WHAT THE TASK REQUIRES
Only one stretch of the data below should be repeated: the lines from the line containing "Información legal (34, 2279)" through the line containing "[MENU] (7, 14)", inclusive, exactly as they are.
***
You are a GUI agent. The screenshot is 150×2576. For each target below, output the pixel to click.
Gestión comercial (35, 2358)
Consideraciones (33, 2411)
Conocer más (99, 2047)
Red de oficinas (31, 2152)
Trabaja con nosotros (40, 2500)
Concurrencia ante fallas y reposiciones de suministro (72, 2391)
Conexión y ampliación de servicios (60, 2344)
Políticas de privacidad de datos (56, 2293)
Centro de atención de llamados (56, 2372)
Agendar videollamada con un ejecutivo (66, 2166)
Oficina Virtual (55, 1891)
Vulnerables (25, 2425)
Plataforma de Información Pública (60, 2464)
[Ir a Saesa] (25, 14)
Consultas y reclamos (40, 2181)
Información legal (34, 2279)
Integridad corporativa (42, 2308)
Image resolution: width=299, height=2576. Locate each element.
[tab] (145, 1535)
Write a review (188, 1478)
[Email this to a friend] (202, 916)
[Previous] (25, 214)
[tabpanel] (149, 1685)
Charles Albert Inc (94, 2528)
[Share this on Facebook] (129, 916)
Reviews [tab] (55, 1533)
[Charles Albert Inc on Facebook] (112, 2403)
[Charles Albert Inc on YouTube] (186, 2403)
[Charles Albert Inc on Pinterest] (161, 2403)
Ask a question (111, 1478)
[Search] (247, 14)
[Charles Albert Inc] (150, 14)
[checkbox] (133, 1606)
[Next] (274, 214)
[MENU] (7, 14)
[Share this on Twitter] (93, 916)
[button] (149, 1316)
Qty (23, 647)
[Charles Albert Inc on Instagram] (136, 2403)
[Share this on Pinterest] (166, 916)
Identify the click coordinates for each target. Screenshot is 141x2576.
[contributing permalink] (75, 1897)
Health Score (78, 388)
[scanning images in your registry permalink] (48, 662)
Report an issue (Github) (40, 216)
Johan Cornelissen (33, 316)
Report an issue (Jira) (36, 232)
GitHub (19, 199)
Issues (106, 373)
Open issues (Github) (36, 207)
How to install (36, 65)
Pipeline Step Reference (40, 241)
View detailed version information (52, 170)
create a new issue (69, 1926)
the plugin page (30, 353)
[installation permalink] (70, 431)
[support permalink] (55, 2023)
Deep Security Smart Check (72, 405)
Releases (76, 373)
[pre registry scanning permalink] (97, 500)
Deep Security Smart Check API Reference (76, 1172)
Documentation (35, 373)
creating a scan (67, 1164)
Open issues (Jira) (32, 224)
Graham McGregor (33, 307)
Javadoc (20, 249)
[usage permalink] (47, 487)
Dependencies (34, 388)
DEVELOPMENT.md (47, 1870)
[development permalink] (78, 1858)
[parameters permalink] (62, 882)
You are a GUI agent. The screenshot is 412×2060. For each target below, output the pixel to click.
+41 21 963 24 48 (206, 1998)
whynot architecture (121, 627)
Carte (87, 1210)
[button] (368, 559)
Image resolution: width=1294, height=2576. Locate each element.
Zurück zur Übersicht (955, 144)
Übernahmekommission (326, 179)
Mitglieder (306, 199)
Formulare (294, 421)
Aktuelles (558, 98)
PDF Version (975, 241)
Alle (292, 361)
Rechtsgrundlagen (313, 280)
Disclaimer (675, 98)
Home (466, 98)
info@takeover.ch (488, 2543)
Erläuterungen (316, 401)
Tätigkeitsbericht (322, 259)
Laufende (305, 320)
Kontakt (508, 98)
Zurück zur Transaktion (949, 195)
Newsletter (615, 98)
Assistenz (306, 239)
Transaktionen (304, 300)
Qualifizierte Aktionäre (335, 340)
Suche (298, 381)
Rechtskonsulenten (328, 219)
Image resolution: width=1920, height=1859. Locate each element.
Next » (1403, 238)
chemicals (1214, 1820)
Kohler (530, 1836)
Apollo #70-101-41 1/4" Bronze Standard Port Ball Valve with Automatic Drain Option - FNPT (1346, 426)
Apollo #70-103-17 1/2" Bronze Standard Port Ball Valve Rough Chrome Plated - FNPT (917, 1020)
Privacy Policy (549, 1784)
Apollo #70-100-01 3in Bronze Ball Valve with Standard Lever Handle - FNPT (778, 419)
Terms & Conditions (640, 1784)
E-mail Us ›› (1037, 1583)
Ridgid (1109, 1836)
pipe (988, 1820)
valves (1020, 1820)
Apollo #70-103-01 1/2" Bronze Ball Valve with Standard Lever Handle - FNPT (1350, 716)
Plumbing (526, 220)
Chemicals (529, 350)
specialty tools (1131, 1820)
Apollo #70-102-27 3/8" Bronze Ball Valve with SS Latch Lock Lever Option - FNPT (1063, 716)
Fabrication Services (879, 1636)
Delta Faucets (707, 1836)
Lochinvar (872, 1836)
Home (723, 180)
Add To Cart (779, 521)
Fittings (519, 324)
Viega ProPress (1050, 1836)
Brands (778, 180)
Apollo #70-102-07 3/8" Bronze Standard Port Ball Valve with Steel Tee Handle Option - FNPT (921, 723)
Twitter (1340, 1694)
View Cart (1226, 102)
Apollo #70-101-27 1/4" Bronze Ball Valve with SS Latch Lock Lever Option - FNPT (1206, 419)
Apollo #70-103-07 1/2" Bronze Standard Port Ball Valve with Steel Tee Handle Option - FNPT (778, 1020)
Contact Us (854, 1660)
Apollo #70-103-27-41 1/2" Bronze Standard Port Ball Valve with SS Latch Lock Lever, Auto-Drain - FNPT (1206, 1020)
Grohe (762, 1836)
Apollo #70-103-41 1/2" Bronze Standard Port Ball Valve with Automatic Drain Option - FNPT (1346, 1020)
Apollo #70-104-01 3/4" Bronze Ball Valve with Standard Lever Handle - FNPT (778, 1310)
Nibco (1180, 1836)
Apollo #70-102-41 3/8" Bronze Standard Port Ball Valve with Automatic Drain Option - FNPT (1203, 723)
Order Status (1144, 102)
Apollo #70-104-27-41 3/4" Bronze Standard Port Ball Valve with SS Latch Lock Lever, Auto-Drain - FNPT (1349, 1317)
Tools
***
EXPECTED ANSWER
Información legal (34, 2279)
Integridad corporativa (42, 2308)
Image resolution: width=299, height=2576. Locate each element.
[tab] (145, 1535)
Write a review (188, 1478)
[Email this to a friend] (202, 916)
[Previous] (25, 214)
[tabpanel] (149, 1685)
Charles Albert Inc (94, 2528)
[Share this on Facebook] (129, 916)
Reviews [tab] (55, 1533)
[Charles Albert Inc on Facebook] (112, 2403)
[Charles Albert Inc on YouTube] (186, 2403)
[Charles Albert Inc on Pinterest] (161, 2403)
Ask a question (111, 1478)
[Search] (247, 14)
[Charles Albert Inc] (150, 14)
[checkbox] (133, 1606)
[Next] (274, 214)
[MENU] (7, 14)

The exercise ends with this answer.